:: EXTRACTED MATERIAL ::
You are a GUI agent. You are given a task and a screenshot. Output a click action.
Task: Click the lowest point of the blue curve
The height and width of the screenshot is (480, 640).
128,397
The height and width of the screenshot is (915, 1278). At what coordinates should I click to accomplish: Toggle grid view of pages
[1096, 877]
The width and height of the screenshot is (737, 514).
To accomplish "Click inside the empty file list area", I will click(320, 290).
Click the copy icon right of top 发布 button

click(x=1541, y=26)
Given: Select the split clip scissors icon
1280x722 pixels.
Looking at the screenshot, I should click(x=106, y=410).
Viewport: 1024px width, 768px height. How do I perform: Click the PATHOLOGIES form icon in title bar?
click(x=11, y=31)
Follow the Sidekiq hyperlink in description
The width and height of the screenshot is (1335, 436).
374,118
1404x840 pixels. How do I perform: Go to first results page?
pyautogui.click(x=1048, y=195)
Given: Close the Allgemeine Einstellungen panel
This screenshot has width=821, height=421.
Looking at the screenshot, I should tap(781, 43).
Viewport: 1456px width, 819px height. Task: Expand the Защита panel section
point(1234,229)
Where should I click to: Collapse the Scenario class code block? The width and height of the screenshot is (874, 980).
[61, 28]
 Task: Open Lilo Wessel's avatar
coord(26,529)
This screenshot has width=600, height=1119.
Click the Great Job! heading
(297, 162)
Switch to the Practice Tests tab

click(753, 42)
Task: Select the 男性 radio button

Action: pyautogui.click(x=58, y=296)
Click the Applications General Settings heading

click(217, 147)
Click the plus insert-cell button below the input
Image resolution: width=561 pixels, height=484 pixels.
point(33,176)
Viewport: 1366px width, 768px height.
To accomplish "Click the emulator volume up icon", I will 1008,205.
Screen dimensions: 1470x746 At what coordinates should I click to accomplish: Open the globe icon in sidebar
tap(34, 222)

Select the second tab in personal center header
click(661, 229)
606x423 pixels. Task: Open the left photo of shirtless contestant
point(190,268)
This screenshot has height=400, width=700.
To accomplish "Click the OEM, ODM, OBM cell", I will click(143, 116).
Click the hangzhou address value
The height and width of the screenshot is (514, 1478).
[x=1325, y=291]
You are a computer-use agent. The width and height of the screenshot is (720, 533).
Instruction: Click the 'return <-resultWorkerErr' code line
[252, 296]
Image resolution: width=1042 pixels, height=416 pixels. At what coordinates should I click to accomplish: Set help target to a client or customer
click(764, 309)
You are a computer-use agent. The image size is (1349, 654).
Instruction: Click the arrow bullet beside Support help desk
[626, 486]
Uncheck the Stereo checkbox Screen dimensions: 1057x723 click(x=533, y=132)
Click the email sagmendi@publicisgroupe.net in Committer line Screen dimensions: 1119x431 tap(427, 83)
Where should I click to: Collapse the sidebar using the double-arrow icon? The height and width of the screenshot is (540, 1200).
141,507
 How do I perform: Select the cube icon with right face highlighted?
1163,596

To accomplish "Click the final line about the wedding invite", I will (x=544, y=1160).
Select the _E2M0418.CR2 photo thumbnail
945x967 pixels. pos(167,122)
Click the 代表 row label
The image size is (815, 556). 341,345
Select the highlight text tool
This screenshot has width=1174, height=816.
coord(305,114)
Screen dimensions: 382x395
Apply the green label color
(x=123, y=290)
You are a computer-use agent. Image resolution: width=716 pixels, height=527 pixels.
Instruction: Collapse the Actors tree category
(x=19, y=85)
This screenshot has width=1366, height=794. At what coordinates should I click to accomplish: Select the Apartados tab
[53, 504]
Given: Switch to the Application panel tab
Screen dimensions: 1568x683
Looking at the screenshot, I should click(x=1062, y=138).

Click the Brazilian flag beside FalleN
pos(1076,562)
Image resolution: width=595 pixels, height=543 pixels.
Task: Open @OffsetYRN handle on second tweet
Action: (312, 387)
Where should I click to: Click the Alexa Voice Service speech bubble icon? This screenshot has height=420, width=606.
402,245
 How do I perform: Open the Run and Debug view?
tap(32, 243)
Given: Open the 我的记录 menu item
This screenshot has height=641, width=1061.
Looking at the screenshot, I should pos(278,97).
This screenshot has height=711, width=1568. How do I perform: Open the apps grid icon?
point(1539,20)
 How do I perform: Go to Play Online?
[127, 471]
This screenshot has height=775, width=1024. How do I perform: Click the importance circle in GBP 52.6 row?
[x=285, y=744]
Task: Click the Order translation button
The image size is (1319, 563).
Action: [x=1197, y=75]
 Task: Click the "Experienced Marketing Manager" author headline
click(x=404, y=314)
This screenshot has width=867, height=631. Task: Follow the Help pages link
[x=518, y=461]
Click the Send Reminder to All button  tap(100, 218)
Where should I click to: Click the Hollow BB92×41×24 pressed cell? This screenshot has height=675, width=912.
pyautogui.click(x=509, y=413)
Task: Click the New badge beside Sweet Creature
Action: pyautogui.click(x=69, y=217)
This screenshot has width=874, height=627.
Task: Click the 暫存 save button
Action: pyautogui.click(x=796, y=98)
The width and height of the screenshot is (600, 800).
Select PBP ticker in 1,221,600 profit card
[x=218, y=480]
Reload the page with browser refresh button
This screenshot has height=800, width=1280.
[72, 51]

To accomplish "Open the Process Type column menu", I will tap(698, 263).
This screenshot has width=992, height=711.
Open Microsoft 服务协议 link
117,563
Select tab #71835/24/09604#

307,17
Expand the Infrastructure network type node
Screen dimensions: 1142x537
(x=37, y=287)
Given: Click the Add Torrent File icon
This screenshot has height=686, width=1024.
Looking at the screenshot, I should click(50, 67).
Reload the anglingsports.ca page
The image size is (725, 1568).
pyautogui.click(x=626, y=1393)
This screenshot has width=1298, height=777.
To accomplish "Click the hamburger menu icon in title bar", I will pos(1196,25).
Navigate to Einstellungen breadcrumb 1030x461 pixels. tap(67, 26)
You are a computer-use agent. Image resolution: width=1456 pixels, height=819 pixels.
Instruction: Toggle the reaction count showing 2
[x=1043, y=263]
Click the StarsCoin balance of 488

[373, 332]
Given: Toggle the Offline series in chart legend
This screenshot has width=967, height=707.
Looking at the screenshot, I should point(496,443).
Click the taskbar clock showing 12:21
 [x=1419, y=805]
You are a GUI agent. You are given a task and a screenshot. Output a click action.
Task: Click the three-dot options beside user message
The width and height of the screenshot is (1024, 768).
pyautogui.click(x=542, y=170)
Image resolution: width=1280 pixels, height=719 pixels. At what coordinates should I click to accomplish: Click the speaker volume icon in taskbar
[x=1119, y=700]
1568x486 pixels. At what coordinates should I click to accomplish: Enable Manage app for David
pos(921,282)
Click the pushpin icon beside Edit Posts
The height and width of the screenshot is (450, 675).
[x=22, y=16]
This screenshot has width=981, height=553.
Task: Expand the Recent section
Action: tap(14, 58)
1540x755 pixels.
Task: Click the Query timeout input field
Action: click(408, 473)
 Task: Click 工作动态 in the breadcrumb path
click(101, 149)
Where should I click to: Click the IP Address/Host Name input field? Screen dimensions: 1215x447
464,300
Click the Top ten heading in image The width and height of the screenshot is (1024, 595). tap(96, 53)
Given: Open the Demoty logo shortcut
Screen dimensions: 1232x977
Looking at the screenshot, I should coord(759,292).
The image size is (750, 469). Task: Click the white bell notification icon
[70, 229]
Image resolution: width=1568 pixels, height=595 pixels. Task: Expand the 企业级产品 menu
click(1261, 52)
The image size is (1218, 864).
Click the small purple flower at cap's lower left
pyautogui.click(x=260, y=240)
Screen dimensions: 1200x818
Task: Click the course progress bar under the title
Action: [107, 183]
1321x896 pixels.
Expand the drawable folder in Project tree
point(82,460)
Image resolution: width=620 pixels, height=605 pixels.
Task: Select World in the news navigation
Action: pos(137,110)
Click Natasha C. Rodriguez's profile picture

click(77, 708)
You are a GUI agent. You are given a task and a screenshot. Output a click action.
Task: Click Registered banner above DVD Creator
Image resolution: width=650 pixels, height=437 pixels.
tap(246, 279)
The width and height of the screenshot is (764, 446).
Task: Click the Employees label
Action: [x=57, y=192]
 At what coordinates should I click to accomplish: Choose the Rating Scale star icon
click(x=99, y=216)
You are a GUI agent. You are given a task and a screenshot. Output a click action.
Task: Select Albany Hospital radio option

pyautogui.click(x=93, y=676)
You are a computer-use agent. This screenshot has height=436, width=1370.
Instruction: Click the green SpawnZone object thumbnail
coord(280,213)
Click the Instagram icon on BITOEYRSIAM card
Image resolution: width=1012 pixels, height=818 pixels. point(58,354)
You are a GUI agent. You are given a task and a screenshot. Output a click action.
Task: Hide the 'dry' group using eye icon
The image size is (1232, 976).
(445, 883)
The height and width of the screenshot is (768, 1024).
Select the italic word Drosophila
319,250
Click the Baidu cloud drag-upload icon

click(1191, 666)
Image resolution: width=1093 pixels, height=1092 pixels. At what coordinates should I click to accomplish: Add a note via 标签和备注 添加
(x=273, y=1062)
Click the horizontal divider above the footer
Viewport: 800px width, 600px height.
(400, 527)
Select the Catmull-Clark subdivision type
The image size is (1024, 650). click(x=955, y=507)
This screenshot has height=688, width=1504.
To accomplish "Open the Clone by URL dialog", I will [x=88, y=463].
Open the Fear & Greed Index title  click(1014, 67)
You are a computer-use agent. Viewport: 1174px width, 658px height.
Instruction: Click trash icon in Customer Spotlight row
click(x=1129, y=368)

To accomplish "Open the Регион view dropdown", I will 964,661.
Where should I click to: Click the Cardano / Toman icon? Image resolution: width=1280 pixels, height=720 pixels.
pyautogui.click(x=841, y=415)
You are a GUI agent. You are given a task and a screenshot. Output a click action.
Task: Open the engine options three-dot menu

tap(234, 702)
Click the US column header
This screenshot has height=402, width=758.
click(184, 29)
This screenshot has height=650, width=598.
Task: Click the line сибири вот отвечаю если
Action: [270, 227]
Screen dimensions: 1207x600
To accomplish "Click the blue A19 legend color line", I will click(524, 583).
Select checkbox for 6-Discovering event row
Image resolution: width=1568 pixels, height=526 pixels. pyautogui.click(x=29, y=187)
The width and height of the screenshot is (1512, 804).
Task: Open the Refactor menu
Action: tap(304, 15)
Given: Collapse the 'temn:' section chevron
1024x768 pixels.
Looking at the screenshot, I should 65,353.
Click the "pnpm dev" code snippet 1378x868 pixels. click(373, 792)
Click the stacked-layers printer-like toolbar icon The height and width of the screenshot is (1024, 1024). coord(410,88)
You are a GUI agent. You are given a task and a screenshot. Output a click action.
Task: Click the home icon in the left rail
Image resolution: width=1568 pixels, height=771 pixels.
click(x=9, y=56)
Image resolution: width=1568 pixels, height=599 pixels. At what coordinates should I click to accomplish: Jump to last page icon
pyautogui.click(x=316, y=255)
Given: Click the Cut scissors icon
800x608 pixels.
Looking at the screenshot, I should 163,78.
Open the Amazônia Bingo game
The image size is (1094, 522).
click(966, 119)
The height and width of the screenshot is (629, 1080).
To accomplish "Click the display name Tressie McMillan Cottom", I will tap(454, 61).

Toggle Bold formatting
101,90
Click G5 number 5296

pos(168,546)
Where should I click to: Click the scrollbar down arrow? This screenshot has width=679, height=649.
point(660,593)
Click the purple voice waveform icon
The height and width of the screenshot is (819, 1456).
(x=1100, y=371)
:::
EXERCISE: There is a run of lines above from the one with "Instruction: Toggle the" to the one with "The image size is (1218, 864)."; print exactly that run, both ends included, and nothing else.

TASK RESULT:
Instruction: Toggle the reaction count showing 2
[x=1043, y=263]
Click the StarsCoin balance of 488

[373, 332]
Given: Toggle the Offline series in chart legend
This screenshot has width=967, height=707.
Looking at the screenshot, I should point(496,443).
Click the taskbar clock showing 12:21
 [x=1419, y=805]
You are a GUI agent. You are given a task and a screenshot. Output a click action.
Task: Click the three-dot options beside user message
The width and height of the screenshot is (1024, 768).
pyautogui.click(x=542, y=170)
Image resolution: width=1280 pixels, height=719 pixels. At what coordinates should I click to accomplish: Click the speaker volume icon in taskbar
[x=1119, y=700]
1568x486 pixels. At what coordinates should I click to accomplish: Enable Manage app for David
pos(921,282)
Click the pushpin icon beside Edit Posts
The height and width of the screenshot is (450, 675).
[x=22, y=16]
This screenshot has width=981, height=553.
Task: Expand the Recent section
Action: tap(14, 58)
1540x755 pixels.
Task: Click the Query timeout input field
Action: click(408, 473)
 Task: Click 工作动态 in the breadcrumb path
click(101, 149)
Where should I click to: Click the IP Address/Host Name input field? Screen dimensions: 1215x447
464,300
Click the Top ten heading in image The width and height of the screenshot is (1024, 595). tap(96, 53)
Given: Open the Demoty logo shortcut
Screen dimensions: 1232x977
Looking at the screenshot, I should coord(759,292).
The image size is (750, 469). Task: Click the white bell notification icon
[70, 229]
Image resolution: width=1568 pixels, height=595 pixels. Task: Expand the 企业级产品 menu
click(1261, 52)
The image size is (1218, 864).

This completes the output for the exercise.